* **Work instruction**
From the entries, copy every line that carries the string "will".
Material for this exercise START
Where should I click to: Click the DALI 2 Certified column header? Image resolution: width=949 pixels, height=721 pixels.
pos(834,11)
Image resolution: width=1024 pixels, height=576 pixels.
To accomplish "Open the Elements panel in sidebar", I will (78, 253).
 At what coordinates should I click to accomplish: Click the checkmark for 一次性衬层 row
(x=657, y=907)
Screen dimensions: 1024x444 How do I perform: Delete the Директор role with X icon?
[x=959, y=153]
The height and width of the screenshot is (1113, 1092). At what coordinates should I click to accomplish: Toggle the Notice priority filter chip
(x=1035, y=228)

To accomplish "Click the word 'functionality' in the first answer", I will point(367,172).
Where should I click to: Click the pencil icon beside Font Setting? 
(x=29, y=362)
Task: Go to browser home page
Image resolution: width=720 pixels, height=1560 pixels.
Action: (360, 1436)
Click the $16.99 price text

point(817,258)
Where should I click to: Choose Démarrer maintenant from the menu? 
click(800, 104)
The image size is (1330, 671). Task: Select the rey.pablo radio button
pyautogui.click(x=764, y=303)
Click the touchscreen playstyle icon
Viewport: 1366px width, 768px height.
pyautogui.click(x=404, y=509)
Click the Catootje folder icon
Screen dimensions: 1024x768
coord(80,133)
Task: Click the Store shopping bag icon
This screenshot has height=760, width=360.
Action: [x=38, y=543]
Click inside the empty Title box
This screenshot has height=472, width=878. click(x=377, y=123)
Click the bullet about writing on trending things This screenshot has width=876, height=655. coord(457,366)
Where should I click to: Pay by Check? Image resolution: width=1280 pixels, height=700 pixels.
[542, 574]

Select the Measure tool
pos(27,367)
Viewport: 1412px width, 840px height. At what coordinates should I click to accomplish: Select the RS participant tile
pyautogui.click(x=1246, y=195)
Material for this exercise END
* **Exercise result**
To accomplish "Open the Elements panel in sidebar", I will (78, 253).
To accomplish "Click the word 'functionality' in the first answer", I will point(367,172).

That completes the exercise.